首が苦しそうなのに引っ張るのはなぜ?
犬にとって引っ張ることで首に掛かる負荷を苦しいと感じていますが、それよりも外の世界は匂いや刺激であふれていて、犬はそれを確かめたくてたまらない気持ちが勝るのです。
いくら人がやめてほしくても犬が「お散歩は人の横について歩く」というルールを教えられていなければ、自分の好きな方向へ突っ走ってしまうのは当然のこと。
では、どうすれば犬に「引っ張らずに歩く」ことを身につけてもらえるのでしょうか?
まずは「人に意識を向ける、集中する」練習をすること。引張らないで歩くということは、犬が人の位置を意識して歩かなければできません。
その為には、犬の意識を「前へ」ではなく「人の方へ」向け直すことが大切です。
人の方に動かす練習
この練習は、犬が前に出る前に飼い主が軽くリードを引き、自分の方へ誘導していきます。
ここで大切なのは「力いっぱい引っ張らない」こと。綱引き状態になると犬はますます前に進もうとしてしまいます。
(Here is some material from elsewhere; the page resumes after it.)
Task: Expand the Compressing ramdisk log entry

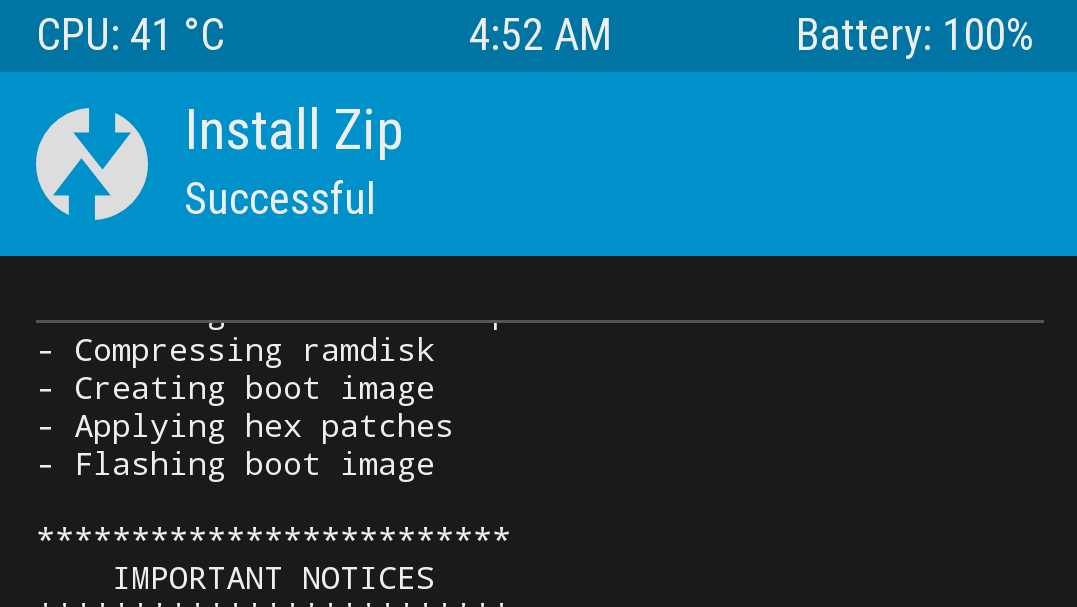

コツは素早く引いて、こちらに歩きだしたらすぐに緩めること。そして、犬が“人の方へ歩いた”という感覚を持ちやすいように10歩くらいは誘導してあげます。
人の方に動いたら大げさなくらい褒めてあげましょう。繰り返すうちに「飼い主の方へ戻ると楽しいことがある」と学習し、自然と意識が向くようになります。
ある程度こちらを見ながら歩けてきたら、次は【回転】の練習に入ります。
人は歩くときまっすぐだけではありませんよね?右に曲がったり左に曲がったり、いろんな動きをします。その動きに合わせて、犬も同じようについてこられるようにする為に練習しましょう。
右回転・左回転の練習
右回転
犬が外側を大回りする動き。
人の動きに気づいて先回りしないと遅れてしまうため、犬は自然と人の動きに注意を向けるようになります。
左回転
犬が人より小回りになるため、犬が人の意識を意識できない間は人と犬の動きが交差しやすく、ぶつかることがあります。
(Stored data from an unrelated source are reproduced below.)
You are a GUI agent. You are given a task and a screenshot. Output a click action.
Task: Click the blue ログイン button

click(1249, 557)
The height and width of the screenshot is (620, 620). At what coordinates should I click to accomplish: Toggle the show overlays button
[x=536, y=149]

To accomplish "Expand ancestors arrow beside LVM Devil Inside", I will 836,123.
左回転を教えておくと、急な方向転換や速度調整がしやすくなるだけでなく、人の動きにより集中できるようになるため引っ張り防止に効果的です。
右回転・左回転の練習方法
最初はおやつを手に持ちながら誘導すると、慣れない回転の動きをスムーズに経験できます。
リードは常に緩めた状態で行い、「飼い主の横を歩くと褒められる」経験を積ませることを目標にしましょう。
動きがいい子は左回転から、誘導などお散歩でちゃんと歩かせることに抵抗がある子の場合は右回転の練習から入ることをお勧めします。
練習のコツと注意点
一度や二度の練習で急に改善することはありません。少しずつ、根気強く続けてください。最初はお散歩中ずっと人に集中して歩くことは難しいので、ここまでは集中して歩く、ここからは自由に歩かせてあげるといった線引きを行うようにしましょう。
集中時間と自由時間の切り替えは、おすわりなど動きが止まる姿勢を3秒ほど挟みます。その後、「よし」という切り替えの合図で練習を終わるようにしてください。
まとめ
犬の引っ張りは「本能+経験不足」から生まれる行動です。人に意識を向けさせ、正しい歩き方を楽しく練習すれば、必ず改善していきます。
散歩は犬にとっても飼い主にとっても楽しい時間。今日から少しずつトレーニングを取り入れて、互いに心地よい散歩を目指してみてくださいね。